◆ DIRECTIONS: Exact repetition of the data is the whole task.

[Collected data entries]
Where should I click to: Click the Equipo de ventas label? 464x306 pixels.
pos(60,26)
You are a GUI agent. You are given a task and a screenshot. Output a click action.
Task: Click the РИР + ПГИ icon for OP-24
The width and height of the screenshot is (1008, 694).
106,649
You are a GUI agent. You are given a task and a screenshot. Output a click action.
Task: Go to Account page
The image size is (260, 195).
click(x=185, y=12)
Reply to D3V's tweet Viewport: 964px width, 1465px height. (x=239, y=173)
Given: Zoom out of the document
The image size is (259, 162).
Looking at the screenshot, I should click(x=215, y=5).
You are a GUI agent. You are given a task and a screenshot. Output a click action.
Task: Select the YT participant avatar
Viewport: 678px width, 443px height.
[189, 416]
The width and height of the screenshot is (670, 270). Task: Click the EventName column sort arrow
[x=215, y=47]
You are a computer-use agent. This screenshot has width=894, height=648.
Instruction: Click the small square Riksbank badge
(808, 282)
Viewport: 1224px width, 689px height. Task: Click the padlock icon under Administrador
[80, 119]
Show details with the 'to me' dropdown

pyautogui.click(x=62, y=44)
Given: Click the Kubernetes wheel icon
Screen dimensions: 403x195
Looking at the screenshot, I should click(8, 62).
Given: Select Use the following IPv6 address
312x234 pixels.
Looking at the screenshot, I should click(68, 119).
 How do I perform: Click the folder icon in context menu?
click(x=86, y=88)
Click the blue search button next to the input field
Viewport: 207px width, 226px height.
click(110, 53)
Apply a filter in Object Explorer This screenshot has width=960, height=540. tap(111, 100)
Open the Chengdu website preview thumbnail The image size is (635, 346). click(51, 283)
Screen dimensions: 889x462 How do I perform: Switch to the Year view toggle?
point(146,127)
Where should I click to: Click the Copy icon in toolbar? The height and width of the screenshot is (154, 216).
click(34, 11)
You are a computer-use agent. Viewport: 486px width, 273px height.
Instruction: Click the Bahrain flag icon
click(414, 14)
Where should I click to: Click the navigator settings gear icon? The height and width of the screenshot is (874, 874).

◆ RESPONSE TO THE TASK:
Where should I click to: Click the Equipo de ventas label? 464x306 pixels.
pos(60,26)
You are a GUI agent. You are given a task and a screenshot. Output a click action.
Task: Click the РИР + ПГИ icon for OP-24
The width and height of the screenshot is (1008, 694).
106,649
You are a GUI agent. You are given a task and a screenshot. Output a click action.
Task: Go to Account page
The image size is (260, 195).
click(x=185, y=12)
Reply to D3V's tweet Viewport: 964px width, 1465px height. (x=239, y=173)
Given: Zoom out of the document
The image size is (259, 162).
Looking at the screenshot, I should click(x=215, y=5).
You are a GUI agent. You are given a task and a screenshot. Output a click action.
Task: Select the YT participant avatar
Viewport: 678px width, 443px height.
[189, 416]
The width and height of the screenshot is (670, 270). Task: Click the EventName column sort arrow
[x=215, y=47]
You are a computer-use agent. This screenshot has width=894, height=648.
Instruction: Click the small square Riksbank badge
(808, 282)
Viewport: 1224px width, 689px height. Task: Click the padlock icon under Administrador
[80, 119]
Show details with the 'to me' dropdown

pyautogui.click(x=62, y=44)
Given: Click the Kubernetes wheel icon
Screen dimensions: 403x195
Looking at the screenshot, I should click(8, 62).
Given: Select Use the following IPv6 address
312x234 pixels.
Looking at the screenshot, I should click(68, 119).
 How do I perform: Click the folder icon in context menu?
click(x=86, y=88)
Click the blue search button next to the input field
Viewport: 207px width, 226px height.
click(110, 53)
Apply a filter in Object Explorer This screenshot has width=960, height=540. tap(111, 100)
Open the Chengdu website preview thumbnail The image size is (635, 346). click(51, 283)
Screen dimensions: 889x462 How do I perform: Switch to the Year view toggle?
point(146,127)
Where should I click to: Click the Copy icon in toolbar? The height and width of the screenshot is (154, 216).
click(34, 11)
You are a computer-use agent. Viewport: 486px width, 273px height.
Instruction: Click the Bahrain flag icon
click(414, 14)
Where should I click to: Click the navigator settings gear icon? The height and width of the screenshot is (874, 874).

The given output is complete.